1929年(昭和4年)9月に旧逓信省により建設された根室国後間海底電信線陸揚施設(通称・陸揚庫)は根室側の陸揚線と国後島へ延びる海底電信線を接続する中継施設で、かつて北方領土に日本人が住んでいた頃、この陸揚庫から延びた海底電信線は、国後島を経由して、択捉島までつながっており、島民の暮らしやサケ・マス漁業などの産業を支える通信インフラとして、島々の発展に大きな役割を果たしていました。
(YouTube動画の概要欄から引用)
根室市が昨年度中に制作した約34分の動画で、今年4月22日のシンポジウムで初公開されたそうです。

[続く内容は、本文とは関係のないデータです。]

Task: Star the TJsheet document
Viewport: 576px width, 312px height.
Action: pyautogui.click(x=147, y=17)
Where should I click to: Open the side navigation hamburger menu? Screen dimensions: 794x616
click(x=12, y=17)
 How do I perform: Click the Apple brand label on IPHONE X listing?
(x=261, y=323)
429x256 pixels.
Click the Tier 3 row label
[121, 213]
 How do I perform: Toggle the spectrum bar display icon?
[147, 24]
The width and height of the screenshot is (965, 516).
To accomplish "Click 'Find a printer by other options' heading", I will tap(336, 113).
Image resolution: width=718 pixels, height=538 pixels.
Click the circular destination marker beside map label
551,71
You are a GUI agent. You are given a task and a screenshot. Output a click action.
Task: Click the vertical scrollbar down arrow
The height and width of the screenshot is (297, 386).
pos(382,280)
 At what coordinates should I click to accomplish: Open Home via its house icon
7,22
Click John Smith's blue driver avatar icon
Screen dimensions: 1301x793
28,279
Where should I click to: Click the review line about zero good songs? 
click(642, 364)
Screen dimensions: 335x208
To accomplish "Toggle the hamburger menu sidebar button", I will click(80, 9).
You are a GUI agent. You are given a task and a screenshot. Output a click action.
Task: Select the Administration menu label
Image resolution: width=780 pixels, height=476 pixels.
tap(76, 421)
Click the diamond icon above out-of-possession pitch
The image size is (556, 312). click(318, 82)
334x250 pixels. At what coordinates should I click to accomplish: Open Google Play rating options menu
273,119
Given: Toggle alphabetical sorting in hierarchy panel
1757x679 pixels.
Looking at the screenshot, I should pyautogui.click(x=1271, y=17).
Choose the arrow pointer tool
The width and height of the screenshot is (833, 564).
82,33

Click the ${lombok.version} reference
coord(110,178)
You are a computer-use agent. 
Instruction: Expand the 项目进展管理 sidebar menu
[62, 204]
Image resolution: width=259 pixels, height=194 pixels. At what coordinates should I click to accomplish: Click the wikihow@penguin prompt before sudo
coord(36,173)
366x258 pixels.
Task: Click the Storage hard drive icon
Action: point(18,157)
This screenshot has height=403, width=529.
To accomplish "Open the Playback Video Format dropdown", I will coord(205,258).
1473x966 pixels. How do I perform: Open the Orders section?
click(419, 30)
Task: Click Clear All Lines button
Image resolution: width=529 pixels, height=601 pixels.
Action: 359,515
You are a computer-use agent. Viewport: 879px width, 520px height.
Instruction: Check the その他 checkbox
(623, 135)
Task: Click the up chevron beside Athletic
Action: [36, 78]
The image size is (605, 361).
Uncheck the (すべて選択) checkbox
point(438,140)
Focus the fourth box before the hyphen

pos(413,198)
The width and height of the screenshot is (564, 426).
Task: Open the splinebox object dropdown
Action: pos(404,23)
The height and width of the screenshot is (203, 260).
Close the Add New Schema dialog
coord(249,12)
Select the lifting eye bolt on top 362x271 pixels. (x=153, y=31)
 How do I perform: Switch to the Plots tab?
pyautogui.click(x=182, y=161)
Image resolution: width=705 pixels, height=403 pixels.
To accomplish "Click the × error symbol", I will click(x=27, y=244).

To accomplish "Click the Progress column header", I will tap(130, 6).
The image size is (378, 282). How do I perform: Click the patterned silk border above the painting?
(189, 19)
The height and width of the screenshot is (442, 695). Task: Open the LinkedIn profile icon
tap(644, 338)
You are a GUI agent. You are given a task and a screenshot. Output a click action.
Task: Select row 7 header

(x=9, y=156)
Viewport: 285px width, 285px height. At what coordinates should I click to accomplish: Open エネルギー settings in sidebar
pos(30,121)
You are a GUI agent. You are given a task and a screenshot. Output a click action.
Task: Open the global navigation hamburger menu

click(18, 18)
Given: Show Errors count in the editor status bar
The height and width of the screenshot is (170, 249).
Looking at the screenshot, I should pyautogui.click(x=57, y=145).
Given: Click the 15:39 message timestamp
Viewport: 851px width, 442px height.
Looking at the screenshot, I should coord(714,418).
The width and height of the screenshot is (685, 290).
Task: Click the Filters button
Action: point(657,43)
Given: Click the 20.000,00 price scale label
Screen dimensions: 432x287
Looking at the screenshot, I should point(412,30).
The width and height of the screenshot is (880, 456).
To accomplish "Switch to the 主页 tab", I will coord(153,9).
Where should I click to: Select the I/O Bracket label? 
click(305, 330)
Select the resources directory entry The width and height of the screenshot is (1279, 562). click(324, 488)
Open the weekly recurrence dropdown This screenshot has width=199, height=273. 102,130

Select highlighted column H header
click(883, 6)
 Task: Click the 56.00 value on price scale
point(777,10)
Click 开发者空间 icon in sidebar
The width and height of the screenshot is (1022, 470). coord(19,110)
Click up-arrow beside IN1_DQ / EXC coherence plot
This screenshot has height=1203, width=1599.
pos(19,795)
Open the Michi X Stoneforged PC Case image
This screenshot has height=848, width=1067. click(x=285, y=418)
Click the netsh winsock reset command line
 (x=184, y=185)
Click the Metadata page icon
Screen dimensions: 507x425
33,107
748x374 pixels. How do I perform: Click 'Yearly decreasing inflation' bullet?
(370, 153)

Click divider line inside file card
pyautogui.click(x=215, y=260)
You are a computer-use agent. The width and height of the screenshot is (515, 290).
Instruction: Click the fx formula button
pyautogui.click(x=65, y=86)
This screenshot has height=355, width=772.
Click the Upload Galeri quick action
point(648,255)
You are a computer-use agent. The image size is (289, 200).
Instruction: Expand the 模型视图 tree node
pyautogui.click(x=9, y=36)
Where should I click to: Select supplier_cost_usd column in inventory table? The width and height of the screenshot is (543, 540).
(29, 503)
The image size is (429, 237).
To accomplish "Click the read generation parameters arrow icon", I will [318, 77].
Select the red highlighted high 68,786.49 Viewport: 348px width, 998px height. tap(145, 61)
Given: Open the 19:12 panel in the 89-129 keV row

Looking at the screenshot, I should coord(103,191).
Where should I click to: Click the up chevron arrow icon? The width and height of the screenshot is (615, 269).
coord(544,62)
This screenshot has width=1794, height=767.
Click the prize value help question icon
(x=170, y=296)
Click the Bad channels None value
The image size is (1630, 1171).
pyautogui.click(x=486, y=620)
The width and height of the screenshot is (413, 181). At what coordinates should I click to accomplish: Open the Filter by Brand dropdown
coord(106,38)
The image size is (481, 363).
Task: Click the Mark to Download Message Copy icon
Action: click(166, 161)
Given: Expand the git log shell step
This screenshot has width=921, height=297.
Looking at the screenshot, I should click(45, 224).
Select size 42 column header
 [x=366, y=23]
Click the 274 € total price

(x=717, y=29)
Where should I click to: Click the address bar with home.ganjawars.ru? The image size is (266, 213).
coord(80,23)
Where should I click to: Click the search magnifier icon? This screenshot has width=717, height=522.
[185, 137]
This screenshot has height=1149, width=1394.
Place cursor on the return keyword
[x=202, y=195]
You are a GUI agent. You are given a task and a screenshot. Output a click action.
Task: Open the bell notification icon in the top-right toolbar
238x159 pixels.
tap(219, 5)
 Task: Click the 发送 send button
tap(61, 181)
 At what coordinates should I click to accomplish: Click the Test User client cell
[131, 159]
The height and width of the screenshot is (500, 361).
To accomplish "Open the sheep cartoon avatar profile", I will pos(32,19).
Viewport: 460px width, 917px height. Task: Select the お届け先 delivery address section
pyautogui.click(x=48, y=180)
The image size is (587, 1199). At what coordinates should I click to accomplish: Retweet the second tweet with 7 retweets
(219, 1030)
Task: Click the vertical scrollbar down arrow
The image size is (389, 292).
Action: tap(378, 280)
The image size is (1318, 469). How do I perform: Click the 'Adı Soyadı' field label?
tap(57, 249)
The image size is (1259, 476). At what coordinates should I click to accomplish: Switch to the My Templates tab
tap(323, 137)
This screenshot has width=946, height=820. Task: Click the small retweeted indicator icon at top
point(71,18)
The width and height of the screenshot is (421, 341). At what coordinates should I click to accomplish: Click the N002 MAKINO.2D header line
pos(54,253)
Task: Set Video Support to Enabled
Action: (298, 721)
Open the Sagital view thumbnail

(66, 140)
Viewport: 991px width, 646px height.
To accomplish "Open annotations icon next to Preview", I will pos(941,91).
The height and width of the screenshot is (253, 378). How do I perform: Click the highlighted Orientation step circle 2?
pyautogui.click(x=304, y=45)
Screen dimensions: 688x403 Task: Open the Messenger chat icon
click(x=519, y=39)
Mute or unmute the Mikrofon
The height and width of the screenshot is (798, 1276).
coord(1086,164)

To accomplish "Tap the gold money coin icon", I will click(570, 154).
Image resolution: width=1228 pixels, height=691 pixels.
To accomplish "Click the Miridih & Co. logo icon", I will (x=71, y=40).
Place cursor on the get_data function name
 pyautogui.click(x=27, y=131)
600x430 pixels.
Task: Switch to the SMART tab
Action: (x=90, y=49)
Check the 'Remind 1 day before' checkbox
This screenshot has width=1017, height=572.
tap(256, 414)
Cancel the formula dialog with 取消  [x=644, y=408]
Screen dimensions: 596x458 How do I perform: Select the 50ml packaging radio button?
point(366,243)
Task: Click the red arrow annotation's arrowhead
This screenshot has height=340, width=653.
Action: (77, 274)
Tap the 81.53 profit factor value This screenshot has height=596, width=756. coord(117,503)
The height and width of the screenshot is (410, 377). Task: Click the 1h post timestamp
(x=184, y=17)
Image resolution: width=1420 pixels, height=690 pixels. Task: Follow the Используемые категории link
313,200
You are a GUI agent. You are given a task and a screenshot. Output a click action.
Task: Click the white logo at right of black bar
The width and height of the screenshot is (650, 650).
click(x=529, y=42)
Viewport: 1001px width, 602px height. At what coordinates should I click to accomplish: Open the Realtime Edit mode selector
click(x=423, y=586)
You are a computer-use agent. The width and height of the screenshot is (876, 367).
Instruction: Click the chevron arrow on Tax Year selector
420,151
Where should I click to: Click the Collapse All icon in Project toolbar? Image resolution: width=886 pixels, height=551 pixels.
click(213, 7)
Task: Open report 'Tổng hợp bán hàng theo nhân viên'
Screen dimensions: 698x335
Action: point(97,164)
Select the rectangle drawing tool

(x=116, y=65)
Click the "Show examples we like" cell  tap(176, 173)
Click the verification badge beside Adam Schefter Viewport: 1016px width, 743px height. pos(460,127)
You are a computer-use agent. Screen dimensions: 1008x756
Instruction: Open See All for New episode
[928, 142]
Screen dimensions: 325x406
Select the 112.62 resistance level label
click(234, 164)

なお2022年度の市予算では陸揚庫の現況調査とプロモーション動画制作の経費として、1925万円が計上されています。
現存する陸揚庫の保存と活用をどのようにするのか、根室市では現在、専門家による会議で検討が進められています。
本作品はこれまでの調査結果を取りまとめた内容ですが、単に建物の解説というだけでなく、国後・択捉島をつなぐ海底電信ケーブルによって日常的にどのような通信(電報)がされていたのか、またソ連侵攻当時の切迫した状況を伝える各村長の電報の内容も、資料に基づき詳しく説明されています。
映像の中で保存会の久保会長が話していましたが、陸揚庫という建物と当時の通信記録を結びつけた視点により、その地に紛れもなく暮らしていた人々の姿を、見る人に強く思い起こさせる作品になっていると思いました。